[Exercise objective]: All lines from the one with "Click the Fear" to the end of the entries below must be written out exactly. Leave out any other line.

Stored items:
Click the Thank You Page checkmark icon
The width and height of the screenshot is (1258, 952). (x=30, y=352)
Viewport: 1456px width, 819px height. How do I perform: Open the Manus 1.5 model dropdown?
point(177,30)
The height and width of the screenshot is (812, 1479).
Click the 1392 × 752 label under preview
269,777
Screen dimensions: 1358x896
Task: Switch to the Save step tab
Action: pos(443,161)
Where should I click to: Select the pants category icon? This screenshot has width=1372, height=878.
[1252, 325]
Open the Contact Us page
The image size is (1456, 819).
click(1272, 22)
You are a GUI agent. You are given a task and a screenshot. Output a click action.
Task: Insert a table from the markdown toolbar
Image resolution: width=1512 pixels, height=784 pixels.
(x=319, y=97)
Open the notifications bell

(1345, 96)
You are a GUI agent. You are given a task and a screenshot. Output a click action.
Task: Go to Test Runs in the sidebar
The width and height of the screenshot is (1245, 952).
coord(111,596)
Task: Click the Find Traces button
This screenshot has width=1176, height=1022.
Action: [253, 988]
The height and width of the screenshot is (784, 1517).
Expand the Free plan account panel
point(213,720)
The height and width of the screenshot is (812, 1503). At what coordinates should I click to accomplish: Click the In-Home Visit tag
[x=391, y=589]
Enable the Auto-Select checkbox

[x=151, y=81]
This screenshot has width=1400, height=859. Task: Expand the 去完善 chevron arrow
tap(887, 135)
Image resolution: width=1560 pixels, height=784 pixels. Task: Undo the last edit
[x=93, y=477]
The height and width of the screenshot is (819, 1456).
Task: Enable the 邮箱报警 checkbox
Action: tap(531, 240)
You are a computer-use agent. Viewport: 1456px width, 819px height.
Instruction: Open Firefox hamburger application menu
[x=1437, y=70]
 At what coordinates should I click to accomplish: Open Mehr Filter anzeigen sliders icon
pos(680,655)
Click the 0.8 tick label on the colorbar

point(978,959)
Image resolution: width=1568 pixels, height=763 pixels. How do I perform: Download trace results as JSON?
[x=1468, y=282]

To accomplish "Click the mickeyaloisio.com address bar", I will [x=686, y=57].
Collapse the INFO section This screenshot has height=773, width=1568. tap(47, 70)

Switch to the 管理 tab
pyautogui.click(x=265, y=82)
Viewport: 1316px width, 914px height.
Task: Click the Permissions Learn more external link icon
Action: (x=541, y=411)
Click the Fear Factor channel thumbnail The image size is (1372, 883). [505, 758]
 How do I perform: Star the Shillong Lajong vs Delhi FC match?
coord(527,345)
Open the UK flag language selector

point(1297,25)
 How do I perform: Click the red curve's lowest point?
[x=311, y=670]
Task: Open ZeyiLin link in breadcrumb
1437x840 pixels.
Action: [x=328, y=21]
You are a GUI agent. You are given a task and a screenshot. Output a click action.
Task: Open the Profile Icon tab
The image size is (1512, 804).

[Exercise solution]:
Click the Fear Factor channel thumbnail The image size is (1372, 883). [505, 758]
 How do I perform: Star the Shillong Lajong vs Delhi FC match?
coord(527,345)
Open the UK flag language selector

point(1297,25)
 How do I perform: Click the red curve's lowest point?
[x=311, y=670]
Task: Open ZeyiLin link in breadcrumb
1437x840 pixels.
Action: [x=328, y=21]
You are a GUI agent. You are given a task and a screenshot. Output a click action.
Task: Open the Profile Icon tab
The image size is (1512, 804).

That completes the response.